Jus Kemang

Malam begitu gelap, sinar rembulan tertutup oleh awan hitam yang bersiap untuk menyemburkan butiran air dari atas langit. Hamparan bintang pun bersembunyi seolah takut menampakkan dirinya, hingga membuat malam terasa mencekam.

Raline kini hanya bisa menangisi apa yang telah menimpa dirinya. Ia benar- benar mengalami hal tragis yang dialami ibunya dimasa silam.

“Kenapa semua ini harus terjadi pada ku? Hukuman ini terlalu berat bagi ku, hiks hiks.” Raline tak hentinya menangisi nasibnya.

“Sudah, sayang … Mama akan memastikan Arsen mempertanggung jawab kan perbuatannya. Mama janji, sayang.” Rahmi mengusap- usap kepala putrinya untuk menenangkannya.

“Jika dia bilang tidak, maka ia akan tetap pada pendiriannya. Ma, hiks hiks." Raline sangat hafal sifat Arsen.

“Kenapa kamu baru cerita sekarang, sayang? Jika kami tahu lebih awal, kami akan segera bertindak.” Rahmi membayangkan betapa tersiksanya Raline memendam rahasia itu sendirian.

“Saat itu aku tidak ingin merusak hari bahagia Naz, hiks hiks . Setelah selama ini aku berbuat jahat padanya, tapi dia tak pernah membalasnya. Bahkan saat dia mengetahui identitas kami yang sebenarnya, dia malah merahasiakannya untuk melindungi ku, hiks hiks.”

“Raline ….” lirih Rahmi kalau memeluk putrinya.

“Ini semua balasan atas dosa- dosa ku, Ma … huhuhu.”

“Sudah … sudah sayang, jangan seperti ini terus … Kasihan bayi mu.”

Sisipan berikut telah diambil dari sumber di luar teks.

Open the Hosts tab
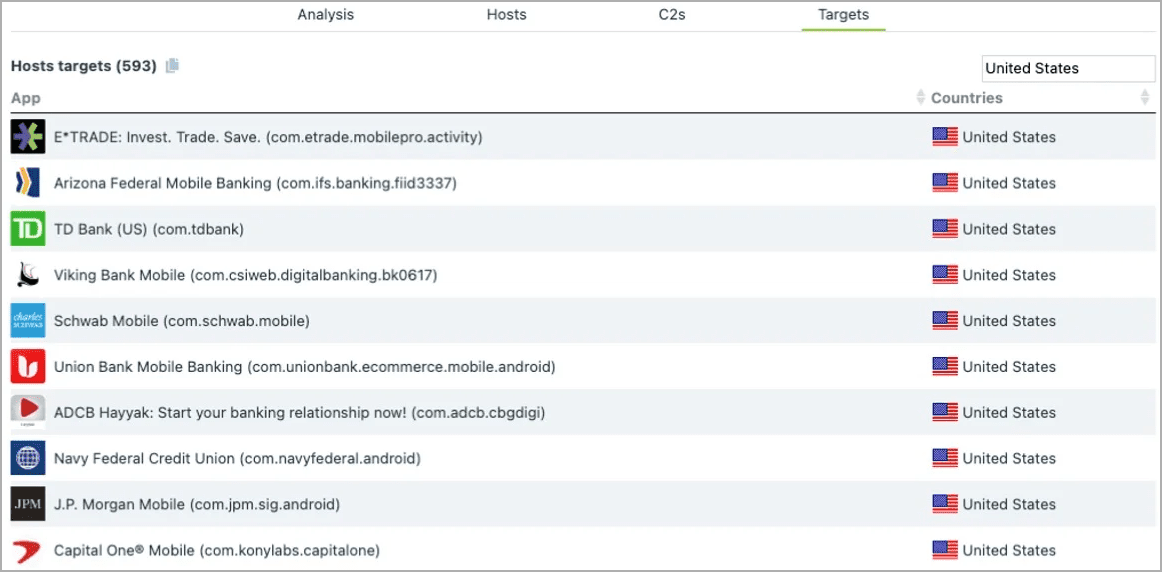506,15
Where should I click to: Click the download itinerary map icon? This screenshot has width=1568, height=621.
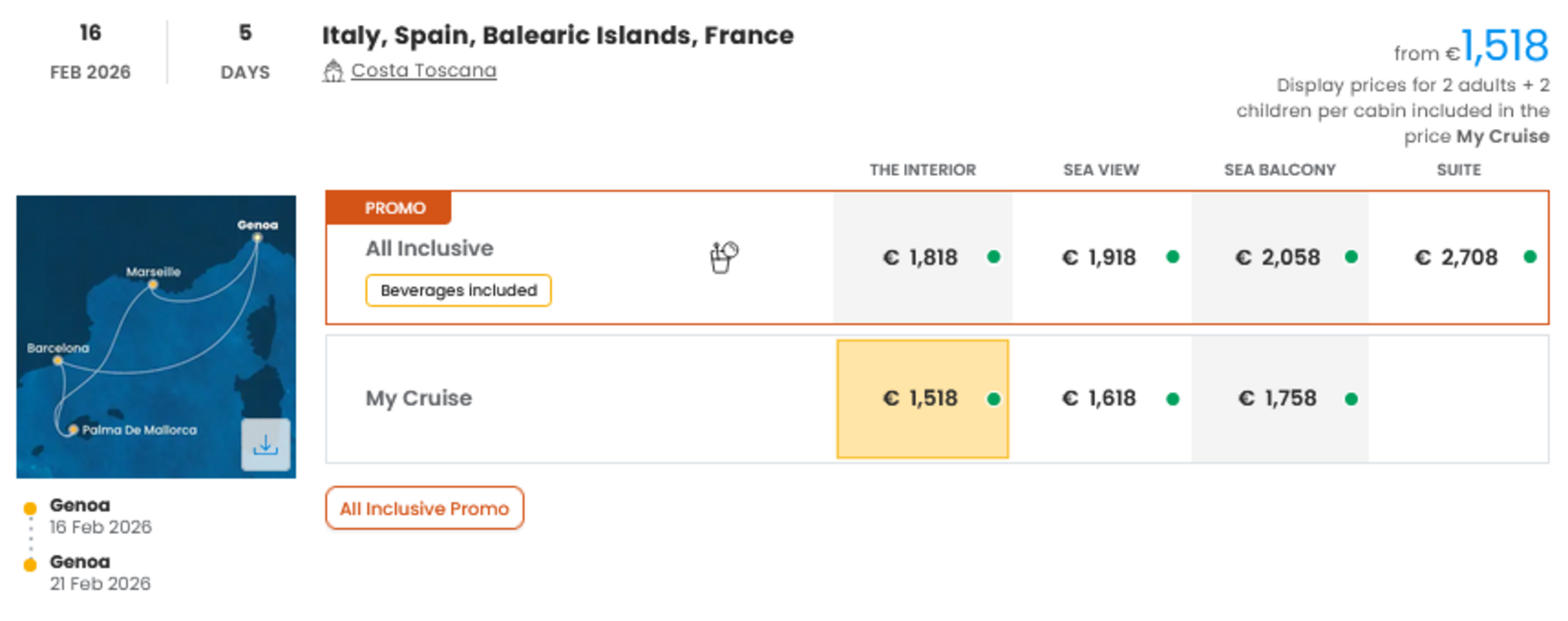[265, 445]

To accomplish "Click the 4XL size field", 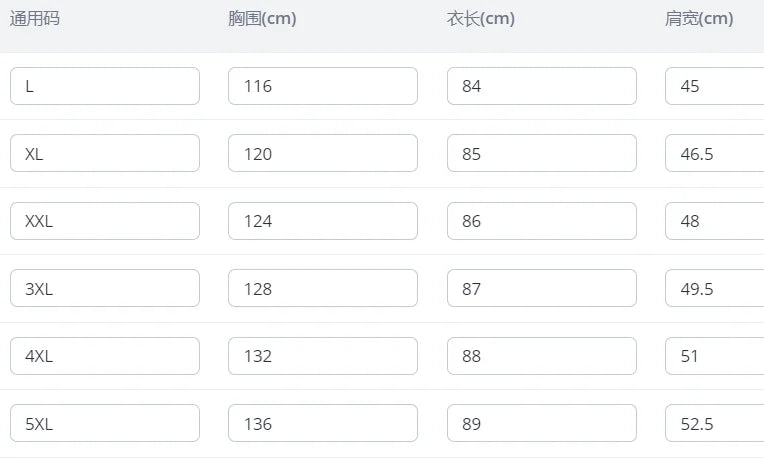I will tap(105, 356).
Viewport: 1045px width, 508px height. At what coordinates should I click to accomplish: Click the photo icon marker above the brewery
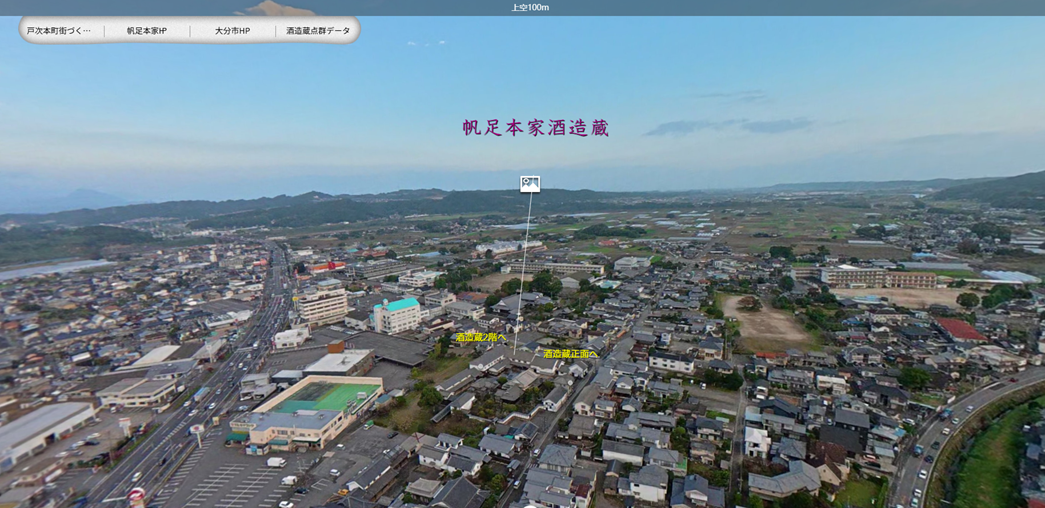point(530,184)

Raline melepaskan diri dari pelukan Rahmi. “Ma … mungkin akan lebih baik jika aku menggugurkan anak ini." Raline meraba perutnya yang masih rata.

“Astagfirullah, jangan Raline. Anak itu tidak berdosa, kamu jangan menambah dosa dengan membunuhnya. Mama janji akan membuat Arsen bertanggung jawab sama kamu … Buang jauh- jauh pikiran seperti itu.” Rahmi menasehati putrinya agar tak membuat kebodohan lagi.

Rahmi kembali memeluk putrinya untuk menenangkannya. Rahmi terus menemani hingga Raline tertidur. Sepertinya hari ini terlalu melelahkan baginya.

Rahmi pun keluar dan bersamaan dengan itu ia bertemu dengan Naz yang hendak masuk.

“Raline sudah tidur, Naz.” Rahmi memberi tahukan.

“Oh gitu ya, Ma. Ini pasti sangat berat baginya.” Naz ikut bersedih.

“Iya."

“Mama makan dulu terus istirahat.”

“Mama gak selera, Naz.”

“Nanti Mama bisa sakit. Aku temani makan ya.”

“Kamu sendiri udah makan?”

“Udah tadi sama Aa juga Mas Hardi. Papa juga barusan udah makan dan minum obat.”

“Minum obat?” tanya Rahmi terkejut.

“Iya, Papa tadi pingsan terus udah diperiksa sama dokter dan diberi obat.”

Rahmi yang terkejut menampakan raut wajah sedih. “Kalau gitu, Mama ke kamar dulu.”

“Ma … tolong jangan bahas soal masalah Raline dan___ emm, dan soal masa lalu yang diungkit kak Arsen ... Tadi tekanan darah Papa tinggi, aku takut Pa ___”

“Iya, Naz … Mama ngerti kok. Kamu juga ke kamar mu gih, kasihan suami mu sudah menunggu.”

“Iya, tapi Mama makan ya.”

“Iya.” Rahmi mengangguk.

Naz dan Rahmi meninggalkan kamar Raline dan pergi ke kamar masing- masing untuk beristirahat. Rahmi pun langsung tidur tanpa makan dulu, karena ia benar- benar tak berselera.

**

Keesokan harinya, Rahmi mengajak bicara suaminya yang baru selesai melaksanakan shalat subuh. Ia duduk di atas tempat tidur.

“Bagaimana sekarang kondisimu, Mas?” Rahmi menanyakan kondisi suaminya.

“Sudah enakan, semalam sudah minum obat.” Syarief terlihat kaku.

“Aku tidak mau tahu, Mas harus membuat Arsen menikahi Raline bagaimana pun carany," ucapnya dengan penuh penekanan,namun tanpa menoleh pada suaminya.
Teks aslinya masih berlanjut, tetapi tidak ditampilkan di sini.